화학공학소재연구정보센터
Energy & Fuels, Vol.29, No.2, 686-694, 2015
Entrapment of the Non-wetting Phase during Co-current Spontaneous Imbibition
Oil displacement from water-wet fractured reservoirs by spontaneous imbibition leads to the entrapment of a considerable fraction of oil. Understanding the entrapment phenomenon and mechanism is significant for designing recovery processes. In this study, experiments of pure co-current spontaneous imbibition are conducted with packed columns. The packed columns are filled with either glass beads or quartz sands and saturated completely with oil or gas. The geometry of the glass bead is regular with a narrow size distribution. In contrast, the geometry of the quartz sand is irregular with a wide size distribution. In experiments, one end of the packed column is in contact with brine and the other end is in contact with oil or gas. Both the oil/gas production and the advancing distance of the imbibition front versus imbibition time are measured.

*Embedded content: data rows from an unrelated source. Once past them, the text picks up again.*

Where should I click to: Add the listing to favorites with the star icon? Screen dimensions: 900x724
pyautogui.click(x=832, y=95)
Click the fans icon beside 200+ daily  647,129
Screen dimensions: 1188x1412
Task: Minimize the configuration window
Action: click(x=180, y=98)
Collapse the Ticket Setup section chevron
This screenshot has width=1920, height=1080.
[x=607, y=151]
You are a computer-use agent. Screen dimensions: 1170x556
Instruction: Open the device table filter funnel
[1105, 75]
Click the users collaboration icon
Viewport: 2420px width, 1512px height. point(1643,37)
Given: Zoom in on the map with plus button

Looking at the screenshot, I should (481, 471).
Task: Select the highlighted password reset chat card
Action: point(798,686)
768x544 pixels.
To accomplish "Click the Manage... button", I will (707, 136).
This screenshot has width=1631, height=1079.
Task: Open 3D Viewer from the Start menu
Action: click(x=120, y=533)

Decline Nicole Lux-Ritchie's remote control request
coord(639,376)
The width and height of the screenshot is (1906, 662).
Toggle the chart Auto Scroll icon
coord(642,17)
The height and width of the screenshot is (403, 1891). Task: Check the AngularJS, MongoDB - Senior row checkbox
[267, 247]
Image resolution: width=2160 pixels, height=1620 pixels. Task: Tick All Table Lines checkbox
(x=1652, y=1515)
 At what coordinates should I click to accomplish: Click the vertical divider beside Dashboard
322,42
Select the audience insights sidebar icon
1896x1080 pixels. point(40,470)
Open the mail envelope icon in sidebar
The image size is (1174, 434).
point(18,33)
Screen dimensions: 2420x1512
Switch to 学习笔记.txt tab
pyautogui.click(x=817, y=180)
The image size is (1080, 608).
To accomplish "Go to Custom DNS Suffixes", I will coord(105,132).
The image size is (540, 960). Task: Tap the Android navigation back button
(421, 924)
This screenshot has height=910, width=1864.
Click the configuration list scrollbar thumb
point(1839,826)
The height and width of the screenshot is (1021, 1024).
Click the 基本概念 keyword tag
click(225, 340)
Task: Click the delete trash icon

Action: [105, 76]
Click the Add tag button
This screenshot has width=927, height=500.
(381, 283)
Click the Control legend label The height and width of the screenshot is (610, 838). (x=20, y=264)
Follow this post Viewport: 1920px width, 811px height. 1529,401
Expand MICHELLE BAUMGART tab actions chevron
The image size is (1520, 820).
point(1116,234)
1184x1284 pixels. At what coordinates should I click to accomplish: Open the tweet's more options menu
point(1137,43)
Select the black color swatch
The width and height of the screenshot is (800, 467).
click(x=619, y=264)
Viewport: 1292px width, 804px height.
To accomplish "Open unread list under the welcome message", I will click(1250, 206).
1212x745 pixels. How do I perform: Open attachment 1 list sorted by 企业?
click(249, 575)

The relative permeability to brine behind the imbibition front and the capillary pressure at the imbibition front are estimated as well. For glass-bead-packed columns, the magnitude of entrapment and the relative permeability to brine behind the imbibition front have no significant variation with the increase in oil/gas viscosity. However, for quartz-sand-packed columns, the magnitude of entrapment increases rapidly and the relative permeability decreases rapidly with the increase in oil/gas viscosity. The reason for this behavior is the difference in the pore size distribution of the packed columns. The capillary pressure at the imbibition front estimated by the piston-like model is always smaller than that measured under restricted counter-current imbibition. This work will help us better understand the process of the spontaneous imbibition, which is significant for the oil/gas recovery in fractured reservoirs.